Empty method over-rides
Empty method overrides occur when some part of an interface is not relevant to some specific implementation. This can occur when implementing interfaces or inheriting from some class. In this situation it is tempting to override the method with an empty implementation which does nothing. Often the goal is to maintain polymorphism despite the fact that it would seem the interface doesn't fit well.
- The Dog class has a basic bark() method.
- This has been overridden to give slightly different behavior in the LoudDog and QuietDog classes.
- QuietDogs don't bark at all, so the QuietDog.bark() method is empty.
- Allow empty method overrides
- Allow empty method overrides, but the empty method should throw an exception. In many cases this would require the use of the instanceof operator. This destroys polymorphism.
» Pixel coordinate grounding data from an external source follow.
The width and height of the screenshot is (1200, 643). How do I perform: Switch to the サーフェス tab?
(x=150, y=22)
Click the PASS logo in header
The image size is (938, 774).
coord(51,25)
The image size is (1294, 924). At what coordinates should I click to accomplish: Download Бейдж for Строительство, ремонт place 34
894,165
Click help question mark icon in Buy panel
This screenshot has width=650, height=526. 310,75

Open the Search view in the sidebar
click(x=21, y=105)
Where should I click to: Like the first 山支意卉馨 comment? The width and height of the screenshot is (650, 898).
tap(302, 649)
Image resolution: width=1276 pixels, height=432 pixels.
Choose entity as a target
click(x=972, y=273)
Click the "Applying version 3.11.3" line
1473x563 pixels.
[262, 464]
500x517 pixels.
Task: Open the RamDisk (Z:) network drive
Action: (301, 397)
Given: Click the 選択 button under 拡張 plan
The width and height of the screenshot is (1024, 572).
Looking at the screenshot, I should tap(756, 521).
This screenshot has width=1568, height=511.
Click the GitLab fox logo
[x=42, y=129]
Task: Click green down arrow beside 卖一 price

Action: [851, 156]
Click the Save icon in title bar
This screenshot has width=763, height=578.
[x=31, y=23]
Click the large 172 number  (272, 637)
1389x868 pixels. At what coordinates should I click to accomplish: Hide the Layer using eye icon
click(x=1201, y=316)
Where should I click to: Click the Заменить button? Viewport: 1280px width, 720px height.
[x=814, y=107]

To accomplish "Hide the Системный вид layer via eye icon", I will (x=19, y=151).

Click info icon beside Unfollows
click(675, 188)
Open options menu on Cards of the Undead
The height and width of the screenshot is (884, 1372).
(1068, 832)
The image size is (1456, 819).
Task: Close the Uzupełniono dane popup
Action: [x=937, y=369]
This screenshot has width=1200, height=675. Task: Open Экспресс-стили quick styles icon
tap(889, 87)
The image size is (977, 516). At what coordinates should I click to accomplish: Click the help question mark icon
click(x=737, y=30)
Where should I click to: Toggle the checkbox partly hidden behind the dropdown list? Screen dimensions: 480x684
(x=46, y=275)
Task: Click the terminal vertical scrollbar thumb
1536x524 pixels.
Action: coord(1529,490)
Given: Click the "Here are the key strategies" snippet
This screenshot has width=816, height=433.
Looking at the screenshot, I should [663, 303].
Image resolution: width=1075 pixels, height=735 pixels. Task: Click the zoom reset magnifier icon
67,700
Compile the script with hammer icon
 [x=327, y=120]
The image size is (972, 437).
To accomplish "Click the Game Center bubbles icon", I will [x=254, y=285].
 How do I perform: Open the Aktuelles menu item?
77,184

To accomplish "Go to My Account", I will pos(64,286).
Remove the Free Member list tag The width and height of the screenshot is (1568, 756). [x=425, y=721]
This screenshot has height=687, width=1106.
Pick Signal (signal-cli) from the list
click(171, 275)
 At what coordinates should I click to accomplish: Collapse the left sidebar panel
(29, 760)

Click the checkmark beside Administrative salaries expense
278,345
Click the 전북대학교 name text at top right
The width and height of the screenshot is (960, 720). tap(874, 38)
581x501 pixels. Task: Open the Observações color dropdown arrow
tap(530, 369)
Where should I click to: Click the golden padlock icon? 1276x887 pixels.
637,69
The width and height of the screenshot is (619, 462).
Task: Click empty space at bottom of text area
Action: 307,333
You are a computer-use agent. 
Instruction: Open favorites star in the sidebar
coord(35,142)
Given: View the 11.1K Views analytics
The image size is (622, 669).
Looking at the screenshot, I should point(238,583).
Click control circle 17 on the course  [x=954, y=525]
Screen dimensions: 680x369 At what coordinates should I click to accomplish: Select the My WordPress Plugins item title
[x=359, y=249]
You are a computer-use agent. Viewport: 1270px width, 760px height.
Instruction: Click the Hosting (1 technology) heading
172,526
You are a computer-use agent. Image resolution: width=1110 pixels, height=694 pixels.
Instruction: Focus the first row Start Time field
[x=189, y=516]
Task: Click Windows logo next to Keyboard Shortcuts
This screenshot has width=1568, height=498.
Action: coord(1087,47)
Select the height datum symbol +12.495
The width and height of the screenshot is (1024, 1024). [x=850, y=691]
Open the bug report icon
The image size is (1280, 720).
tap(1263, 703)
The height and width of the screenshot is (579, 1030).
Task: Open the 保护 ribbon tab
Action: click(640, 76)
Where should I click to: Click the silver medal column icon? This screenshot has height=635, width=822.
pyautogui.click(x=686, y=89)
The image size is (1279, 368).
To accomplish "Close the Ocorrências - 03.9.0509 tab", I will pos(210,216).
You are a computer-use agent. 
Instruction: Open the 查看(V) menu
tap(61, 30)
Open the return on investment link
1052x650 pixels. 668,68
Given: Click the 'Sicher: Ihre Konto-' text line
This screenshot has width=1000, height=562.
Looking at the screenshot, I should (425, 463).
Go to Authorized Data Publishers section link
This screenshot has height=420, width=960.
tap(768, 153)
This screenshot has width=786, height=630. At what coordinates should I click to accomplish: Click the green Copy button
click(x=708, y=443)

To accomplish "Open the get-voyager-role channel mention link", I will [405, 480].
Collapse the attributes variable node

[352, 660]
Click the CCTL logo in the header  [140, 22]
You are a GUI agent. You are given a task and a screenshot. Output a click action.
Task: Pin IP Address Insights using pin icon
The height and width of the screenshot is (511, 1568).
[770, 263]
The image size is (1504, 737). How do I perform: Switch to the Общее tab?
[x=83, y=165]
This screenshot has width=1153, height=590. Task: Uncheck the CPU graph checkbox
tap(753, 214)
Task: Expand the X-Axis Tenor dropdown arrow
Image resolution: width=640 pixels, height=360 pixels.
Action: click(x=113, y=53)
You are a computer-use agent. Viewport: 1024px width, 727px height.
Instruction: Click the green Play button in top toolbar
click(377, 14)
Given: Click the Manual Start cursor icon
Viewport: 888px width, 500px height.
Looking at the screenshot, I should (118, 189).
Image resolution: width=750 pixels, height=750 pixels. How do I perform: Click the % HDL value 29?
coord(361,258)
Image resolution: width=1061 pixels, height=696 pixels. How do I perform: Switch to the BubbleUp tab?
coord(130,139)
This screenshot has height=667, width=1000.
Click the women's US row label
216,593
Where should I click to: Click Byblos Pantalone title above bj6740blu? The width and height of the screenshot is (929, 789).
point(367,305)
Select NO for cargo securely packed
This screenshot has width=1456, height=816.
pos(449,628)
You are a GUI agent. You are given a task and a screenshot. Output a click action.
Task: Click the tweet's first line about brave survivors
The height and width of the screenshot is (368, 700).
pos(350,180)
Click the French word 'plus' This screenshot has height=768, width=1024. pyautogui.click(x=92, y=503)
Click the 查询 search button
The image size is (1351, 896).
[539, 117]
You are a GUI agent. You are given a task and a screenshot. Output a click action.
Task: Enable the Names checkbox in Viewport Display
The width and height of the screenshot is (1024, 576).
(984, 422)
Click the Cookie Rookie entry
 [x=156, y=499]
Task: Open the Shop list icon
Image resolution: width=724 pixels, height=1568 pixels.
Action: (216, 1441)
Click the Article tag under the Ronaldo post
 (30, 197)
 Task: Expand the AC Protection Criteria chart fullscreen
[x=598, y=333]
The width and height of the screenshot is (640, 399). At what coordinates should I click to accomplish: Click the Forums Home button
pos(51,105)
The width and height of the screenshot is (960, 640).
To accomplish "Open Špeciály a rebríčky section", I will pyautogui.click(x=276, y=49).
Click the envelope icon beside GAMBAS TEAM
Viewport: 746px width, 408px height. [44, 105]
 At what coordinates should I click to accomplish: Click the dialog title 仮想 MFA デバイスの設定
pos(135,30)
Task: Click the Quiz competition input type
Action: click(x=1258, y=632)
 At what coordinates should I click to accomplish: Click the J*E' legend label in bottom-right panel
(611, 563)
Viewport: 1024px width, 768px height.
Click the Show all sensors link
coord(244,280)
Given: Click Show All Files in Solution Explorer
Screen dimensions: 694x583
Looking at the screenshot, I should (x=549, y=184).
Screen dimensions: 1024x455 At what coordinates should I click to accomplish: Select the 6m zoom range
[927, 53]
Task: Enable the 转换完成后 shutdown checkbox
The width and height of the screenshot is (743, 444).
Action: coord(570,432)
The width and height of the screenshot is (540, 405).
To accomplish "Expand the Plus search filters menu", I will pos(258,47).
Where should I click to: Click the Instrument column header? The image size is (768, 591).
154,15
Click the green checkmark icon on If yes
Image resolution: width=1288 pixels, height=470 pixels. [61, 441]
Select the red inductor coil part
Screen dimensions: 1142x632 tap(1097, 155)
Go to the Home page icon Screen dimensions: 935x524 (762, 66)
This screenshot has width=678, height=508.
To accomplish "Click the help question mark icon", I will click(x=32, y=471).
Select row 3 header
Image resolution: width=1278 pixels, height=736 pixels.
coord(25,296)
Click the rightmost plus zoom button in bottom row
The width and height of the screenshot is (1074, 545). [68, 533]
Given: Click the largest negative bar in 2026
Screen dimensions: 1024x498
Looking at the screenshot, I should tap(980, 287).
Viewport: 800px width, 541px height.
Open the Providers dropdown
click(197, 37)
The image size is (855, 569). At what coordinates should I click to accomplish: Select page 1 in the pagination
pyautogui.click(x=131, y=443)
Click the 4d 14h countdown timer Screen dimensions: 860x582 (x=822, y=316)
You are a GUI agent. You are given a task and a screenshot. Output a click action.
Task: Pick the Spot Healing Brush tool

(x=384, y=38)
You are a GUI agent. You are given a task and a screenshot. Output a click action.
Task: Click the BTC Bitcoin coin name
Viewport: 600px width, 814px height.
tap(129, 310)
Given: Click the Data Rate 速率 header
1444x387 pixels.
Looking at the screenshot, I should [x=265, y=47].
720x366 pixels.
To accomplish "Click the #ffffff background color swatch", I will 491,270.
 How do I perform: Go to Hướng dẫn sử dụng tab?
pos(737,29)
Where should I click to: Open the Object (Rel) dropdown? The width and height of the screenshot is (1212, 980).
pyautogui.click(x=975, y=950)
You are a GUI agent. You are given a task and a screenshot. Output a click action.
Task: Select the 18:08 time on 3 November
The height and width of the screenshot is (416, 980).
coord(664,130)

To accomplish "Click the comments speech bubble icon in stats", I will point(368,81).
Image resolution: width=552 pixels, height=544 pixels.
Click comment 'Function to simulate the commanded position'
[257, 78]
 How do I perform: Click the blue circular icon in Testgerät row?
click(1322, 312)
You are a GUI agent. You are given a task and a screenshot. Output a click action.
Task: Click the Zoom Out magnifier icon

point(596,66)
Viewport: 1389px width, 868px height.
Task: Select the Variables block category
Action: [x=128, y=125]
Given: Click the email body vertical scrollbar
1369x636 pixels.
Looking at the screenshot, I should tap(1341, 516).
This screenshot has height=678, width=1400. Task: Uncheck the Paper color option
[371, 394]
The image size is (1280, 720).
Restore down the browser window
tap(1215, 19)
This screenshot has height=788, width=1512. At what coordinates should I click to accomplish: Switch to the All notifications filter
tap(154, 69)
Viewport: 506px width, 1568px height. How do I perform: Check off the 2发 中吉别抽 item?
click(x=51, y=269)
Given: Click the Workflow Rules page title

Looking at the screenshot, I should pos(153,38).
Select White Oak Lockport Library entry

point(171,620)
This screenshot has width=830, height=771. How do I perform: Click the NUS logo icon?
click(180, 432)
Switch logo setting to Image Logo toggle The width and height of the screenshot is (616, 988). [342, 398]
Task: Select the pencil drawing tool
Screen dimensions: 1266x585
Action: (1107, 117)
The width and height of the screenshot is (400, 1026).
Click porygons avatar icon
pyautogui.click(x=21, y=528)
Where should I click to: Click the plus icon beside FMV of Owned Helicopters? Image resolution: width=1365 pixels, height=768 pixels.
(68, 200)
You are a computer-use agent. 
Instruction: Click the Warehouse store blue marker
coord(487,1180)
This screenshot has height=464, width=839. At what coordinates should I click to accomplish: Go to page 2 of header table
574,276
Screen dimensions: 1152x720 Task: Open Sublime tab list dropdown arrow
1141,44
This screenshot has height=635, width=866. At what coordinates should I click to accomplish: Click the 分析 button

- Extend the hierarchy. Break the interface up so that empty method overrides are not necessary (see below).
The Real Solution (?)
The above solution recognizes that not all Dogs bark(). This was the fundamental flaw in the previous design. This solution may seem less desirable because if you have a collection of Dogs you can no longer iterate through them all and tell them to bark(). However, if this is what you are trying to do you may need to reconsider how you organise your collections. One solution may be to have a collection of BarkingDogs, and another of QuietDogs. If this distinction is meaningful in real life it should be reflected in your code.
Another possible solution would be to have a tryBark method which returns whether any actual barking occurred. This way, you could store a list of dogs, and try to make all of them bark. Of course, this loosens the post-conditions of the bark() method, but in this case it's probably a more accurate representation of the real world.